Henderson Land boosted its dividend by 32% in fiscal 2015 and again by 11% in the first half of this year, despite lower earnings. Sun Hung Kai raised its payout to investors by 15% this fiscal year, even though the Hong Kong residential property market was very slow at the time.
The market has since picked up pace, thanks to pent-up demand and greater confidence that China's economy is on surer ground. But with the number of apartments under construction in Hong Kong having doubled, CLSA feels confident developers will sacrifice high prices to generate demand. It anticipates a decline of 7% in residential prices next year, although Wong admits that depends on the "psychology of the crowd" in a momentum-driven market.
Another reason the real-estate stocks are attractive is that Hong Kong developers have been buying up their own shares. Hysan acquired 1.1% of its own outstanding shares in the first half of the year. Great Eagle's chairman, Lo Ka-shui, has been reinvesting the dividend that his company has been paying him in the company's stock. If it chose to do so, Sino Land has the cash on hand to buy back one-quarter of the entire company.
There has been speculation that Henderson Land might be taken private, since its majority owner, Lee Shau-kee, has raised his ownership stake of the company from 62% to 74%. "They are just a button away," Wong says. "Will they do it? They said no. But can they do it? Anytime. The family is so rich." Lee is worth $24.9 billion, according to Forbes, second only to Li Ka-shing in Hong Kong and ranking him No. 31 in the world's rich list.
Henderson Land and Cheung Kong Property have been selling buildings, too, in a break with tradition.
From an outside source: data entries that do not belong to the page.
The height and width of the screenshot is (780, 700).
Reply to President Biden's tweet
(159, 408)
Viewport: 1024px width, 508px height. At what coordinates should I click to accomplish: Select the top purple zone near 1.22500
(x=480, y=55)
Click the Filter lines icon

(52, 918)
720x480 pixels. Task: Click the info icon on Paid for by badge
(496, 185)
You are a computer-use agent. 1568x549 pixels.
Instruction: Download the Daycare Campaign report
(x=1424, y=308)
Henderson received HK$4.4 billion ($570 million) this month with its sale of the Golden Centre shopping mall in Hong Kong, while Cheung Kong has a major Hong Kong office tower, The Center, on the market for HK$35 billion ($4.5 billion). That price tag would make it Hong Kong's largest-ever sale, with a state-owned Chinese enterprise the likely winner.
Li Ka-shing, Cheung Kong's founder, has come under fire for selling assets in China, too, raising 20 billion yuan ($3 billion) and often redirecting the money to investments in Europe. But he's a trader by heart and clearly sees bargains in Britain in particular.
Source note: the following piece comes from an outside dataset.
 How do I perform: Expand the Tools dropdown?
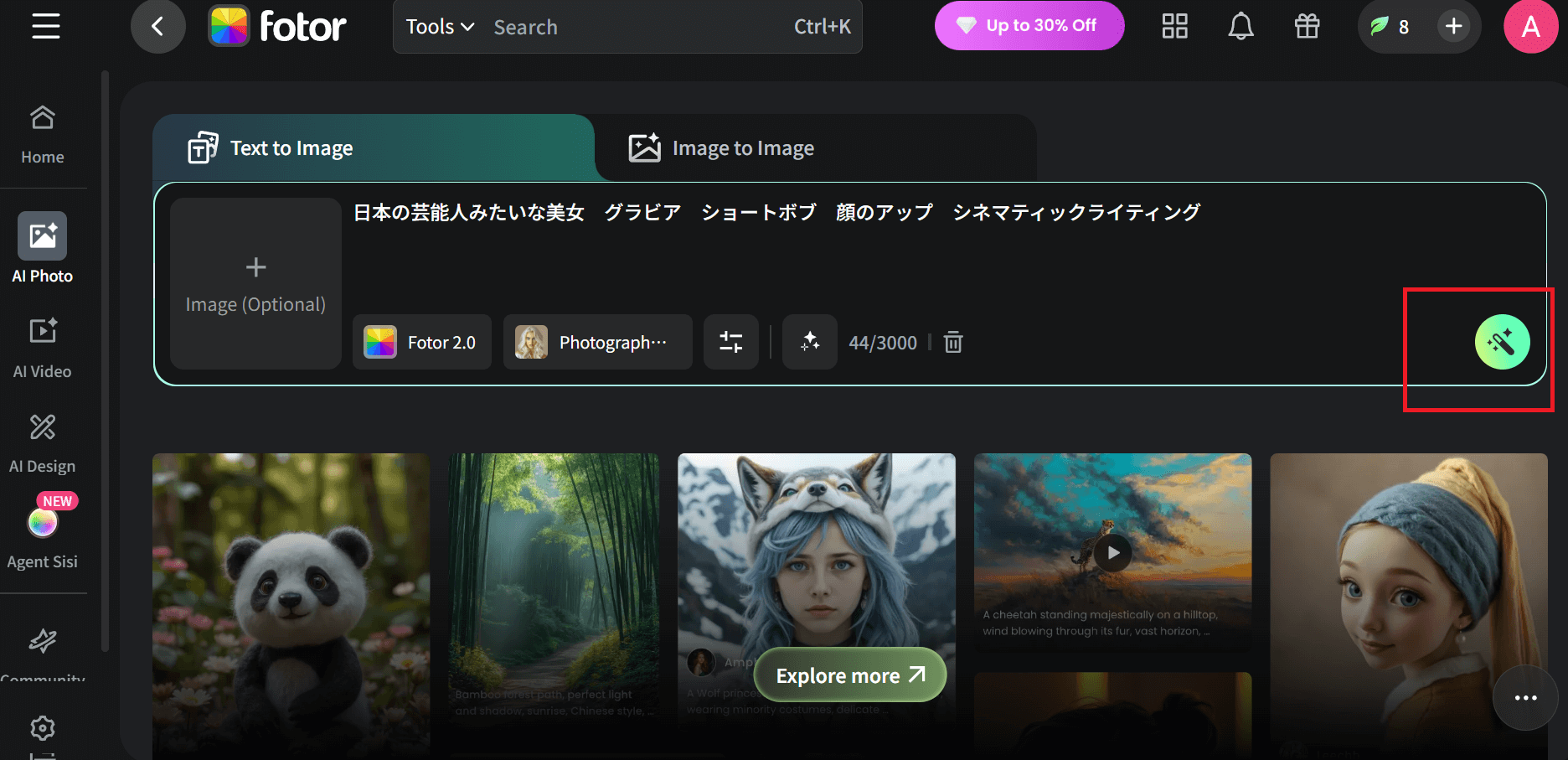tap(440, 27)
Hong Kong's dollar is pegged to its U.S. counterpart, meaning the currency has shared the greenback's gains. That only makes it even more attractive for companies generating profits in Hong Kong to target international holdings. "We will see more sales for sure," Wong says. "For the same price, they can grab pretty good assets overseas."
In a sign that Cheung Kong has certainly not written off the Hong Kong market, the company last week spent HK$1.95 billion ($250 million) to acquire a residential site in Kau To Shan, near the suburban neighborhood of Sha Tin. That was 33% above the high end of forecasts, and the first land auction Cheung Kong had won in four years.
Many of the other major developers have already cut prices to generate brisk sales, and now need to boost their land banks as well. Sun Hung Kai, Sino Land, Hysan and Hang Lung have all reduced their gearing dramatically in the last decade, so they have the cash to re-enter the market.
But they face heavy competition from mainland Chinese developers, who have become very active in the Hong Kong market in the last two years. Wong points out that, since Hong Kong property is 10 times as expensive as Chinese real estate, the developers like the opportunity to generate 10 times the profits they might on a mainland development, without any need for extra headcount at the company.
Real estate in China's Tier 2 cities -- mostly provincial capitals -- sells for around 10,000 yuan ($1,500) per square meter, compared with 100,000 yuan ($15,000) in Hong Kong. Hong Kong's tax is also much lower than China's, so the developers receive the bulk of the city's 25% gross profit margin for property sales.